**INSTRUCTION**
Render the entries from the line containing "Click the 青山英樹 tag beside 記念日" down through the line containing "Action: [x=232, y=611]" as a Markdown table with the columns No. and Text, one row per line, skipping any blank lines. Leave the pictures out of your answer.

**RECORDS SHOWN**
┄┄┄┄┄┄┄┄┄┄┄┄┄┄┄┄┄┄┄┄
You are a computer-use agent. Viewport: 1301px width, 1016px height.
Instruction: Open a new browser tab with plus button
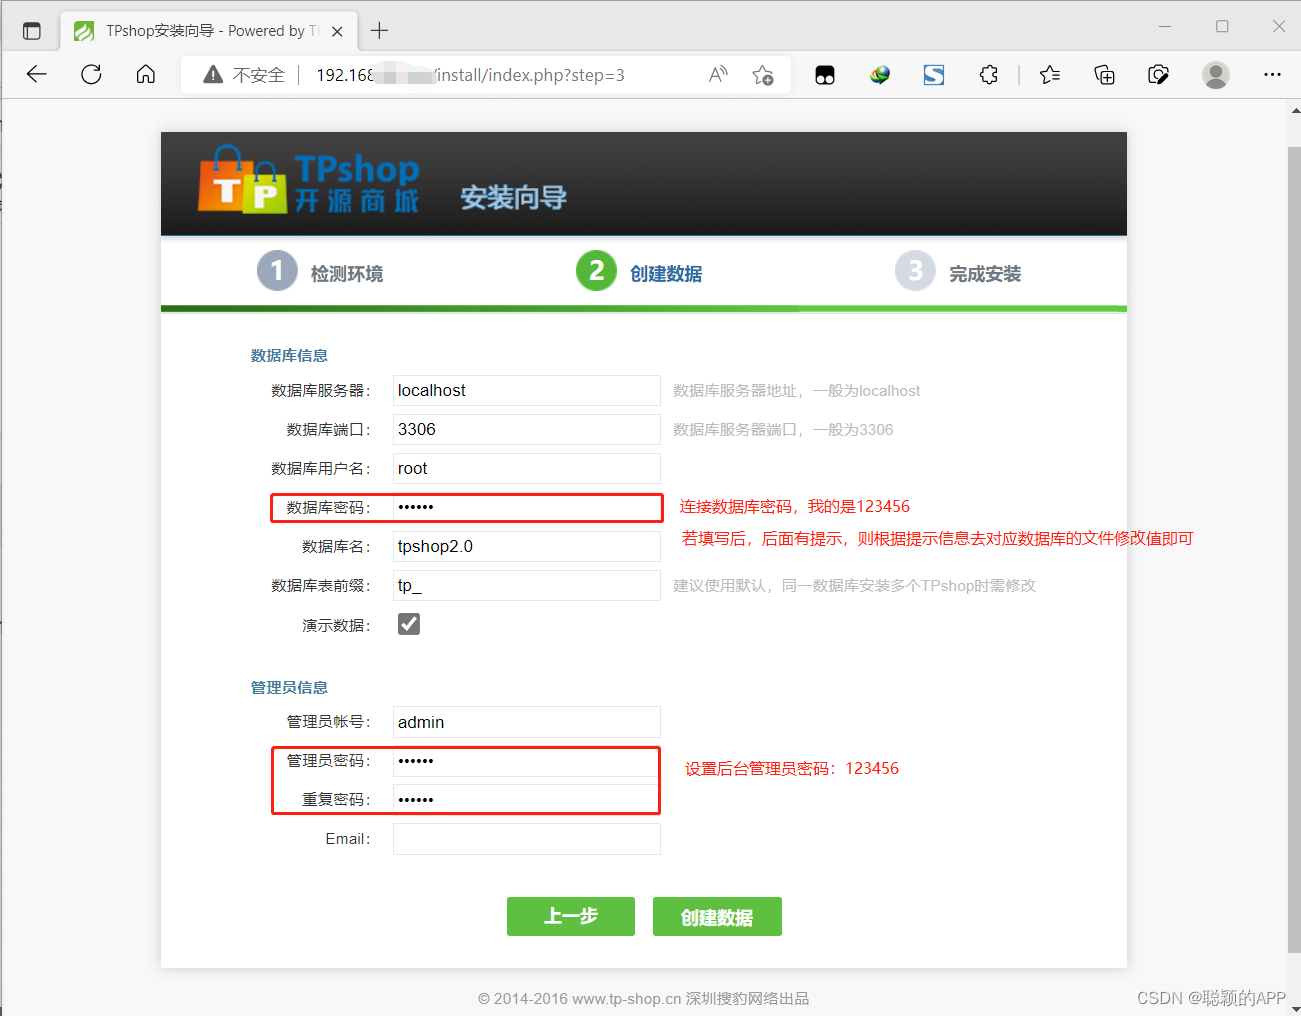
┄┄┄┄┄┄┄┄┄┄┄┄┄┄┄┄┄┄┄┄
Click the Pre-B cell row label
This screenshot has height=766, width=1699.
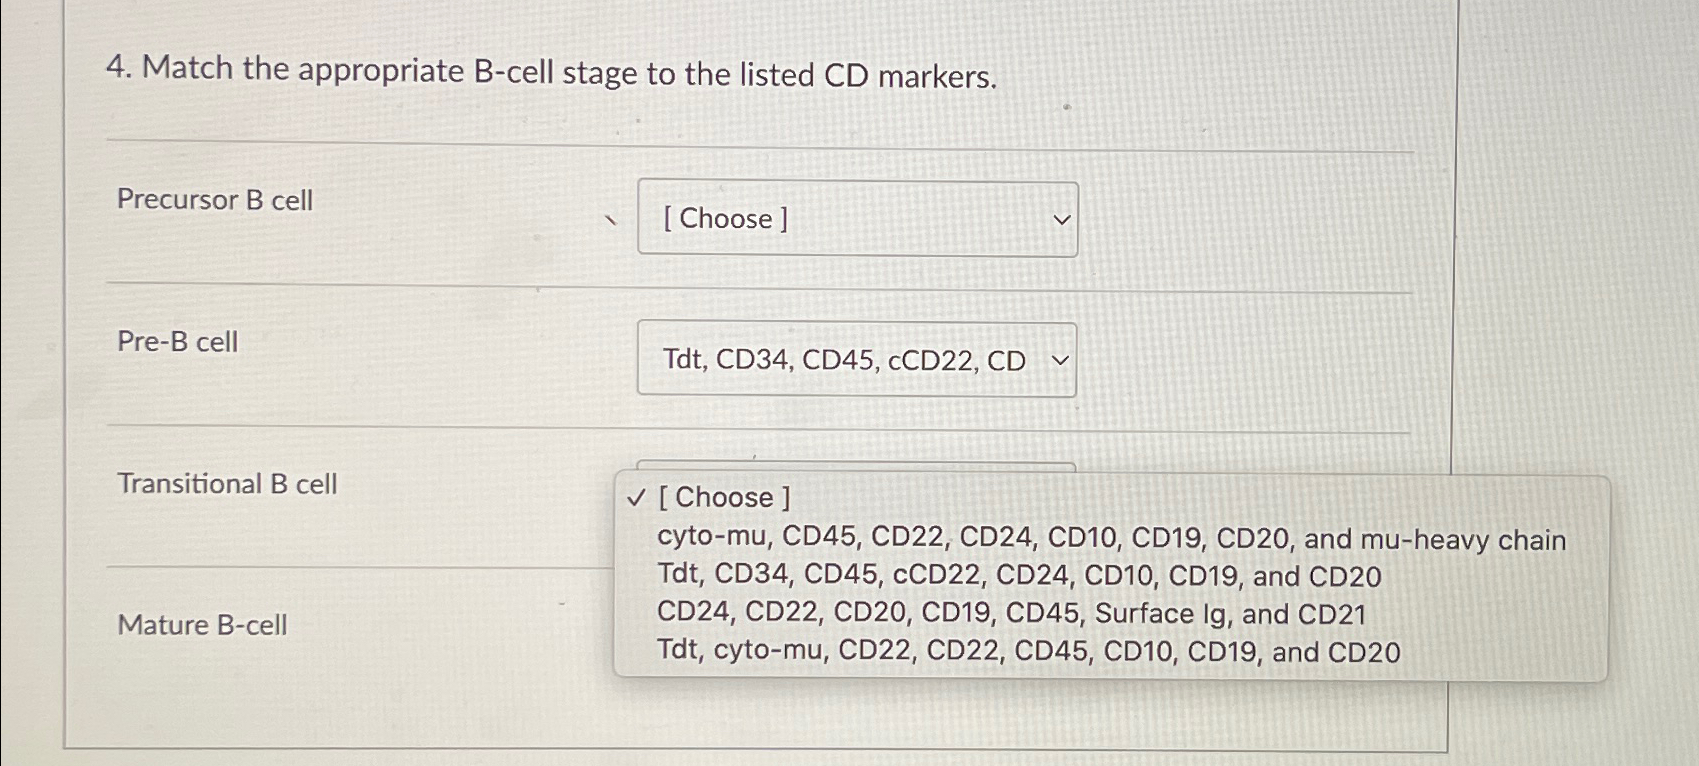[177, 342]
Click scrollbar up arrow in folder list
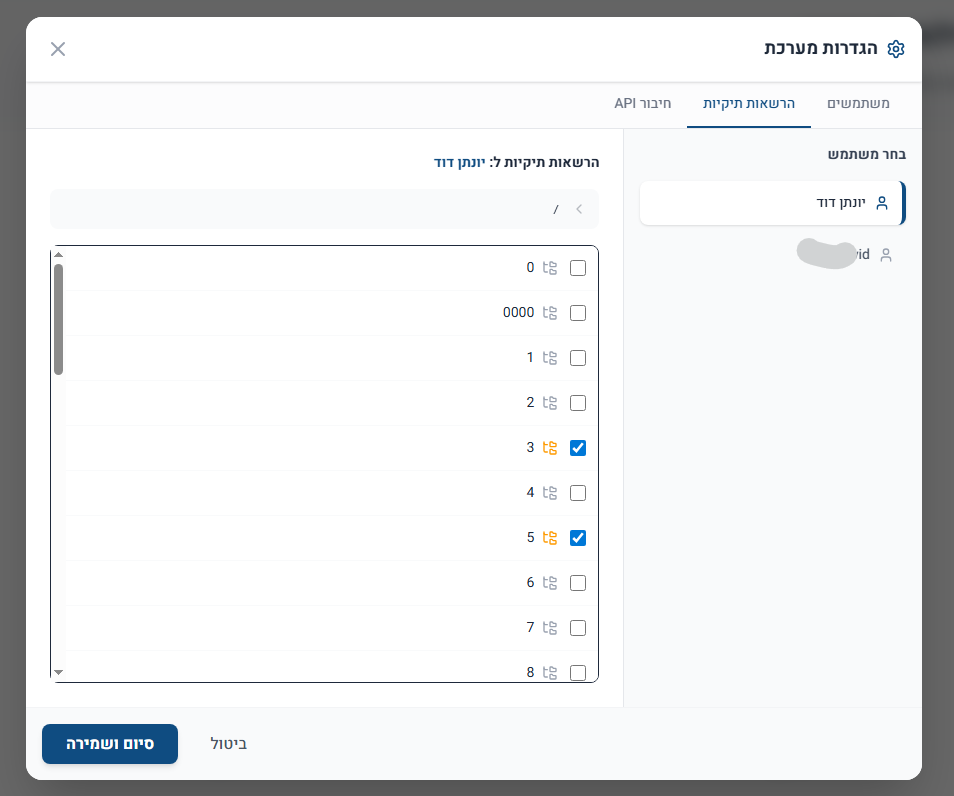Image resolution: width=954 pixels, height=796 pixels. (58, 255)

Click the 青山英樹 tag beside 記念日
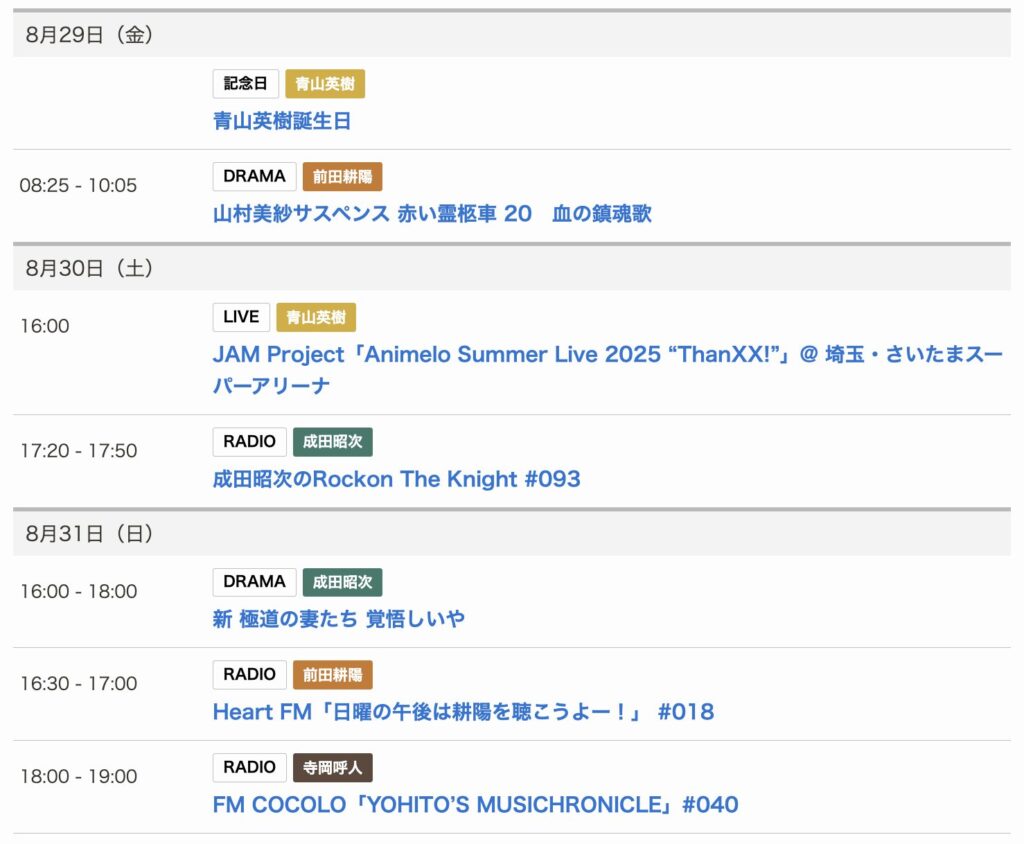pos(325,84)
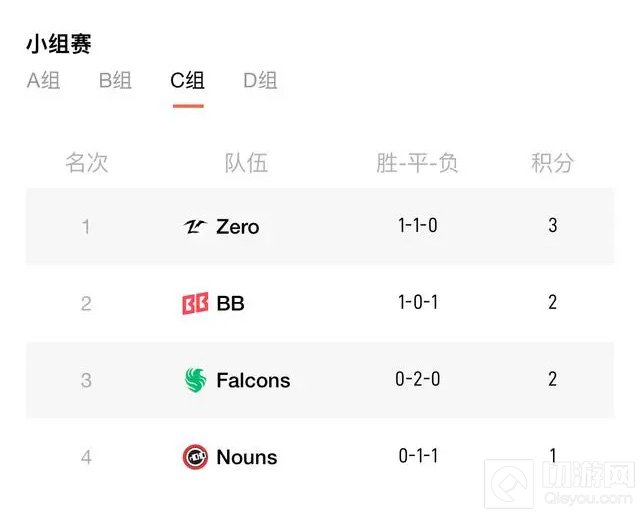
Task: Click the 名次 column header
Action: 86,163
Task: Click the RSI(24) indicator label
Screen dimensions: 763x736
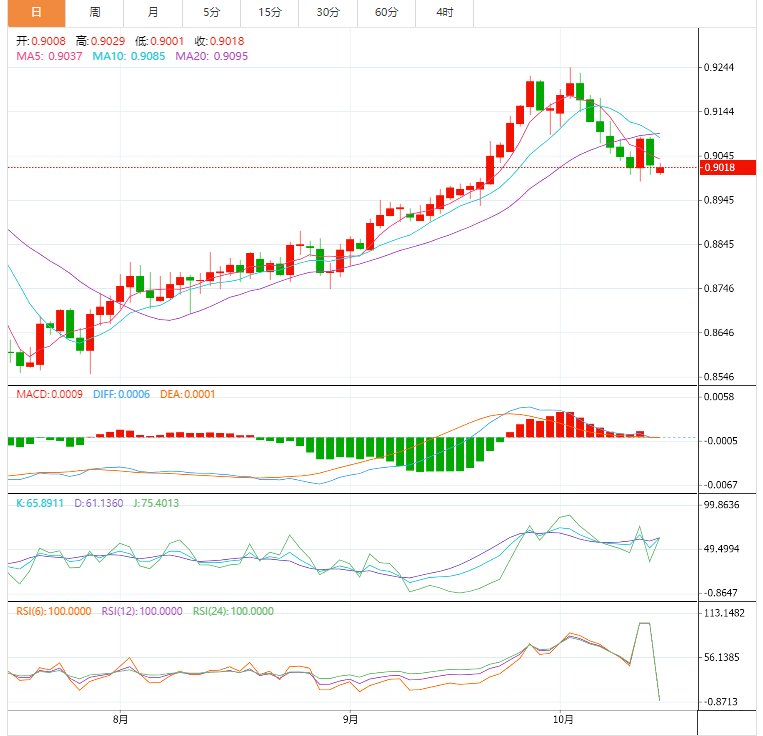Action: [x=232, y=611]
┄┄┄┄┄┄┄┄┄┄┄┄┄┄┄┄┄┄┄┄
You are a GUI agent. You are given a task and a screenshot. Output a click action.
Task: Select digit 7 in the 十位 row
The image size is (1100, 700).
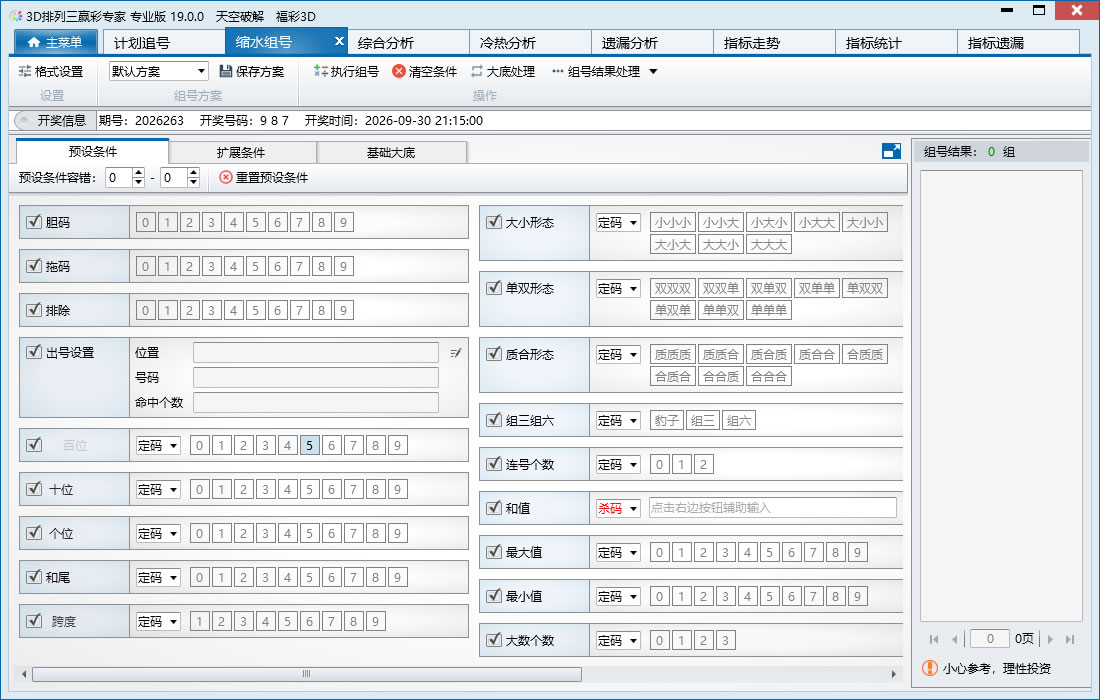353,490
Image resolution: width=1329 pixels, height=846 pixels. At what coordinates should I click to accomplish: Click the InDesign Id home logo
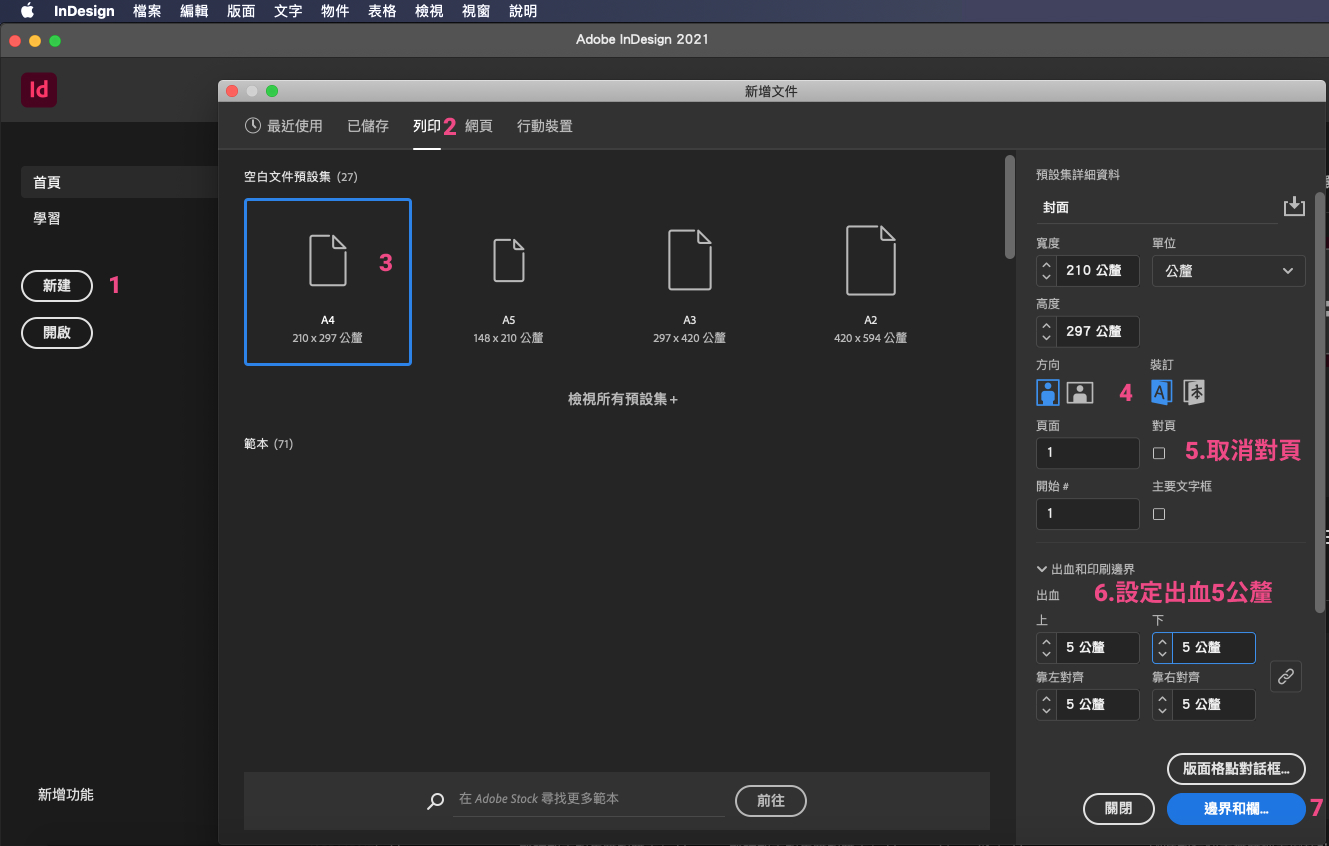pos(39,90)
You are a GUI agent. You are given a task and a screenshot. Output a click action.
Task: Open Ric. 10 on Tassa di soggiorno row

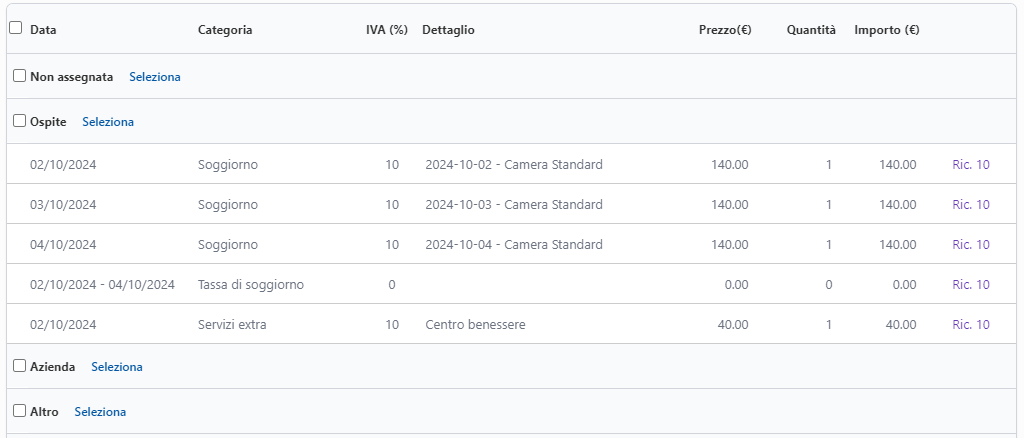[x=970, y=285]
┄┄┄┄┄┄┄┄┄┄┄┄┄┄┄┄┄┄┄┄
**THE OUTPUT**
| No. | Text |
|---|---|
| 1 | Click the 青山英樹 tag beside 記念日 |
| 2 | pos(325,84) |
| 3 | Task: Click the 名次 column header |
| 4 | Action: 86,163 |
| 5 | Task: Click the RSI(24) indicator label |
| 6 | Screen dimensions: 763x736 |
| 7 | Action: [x=232, y=611] |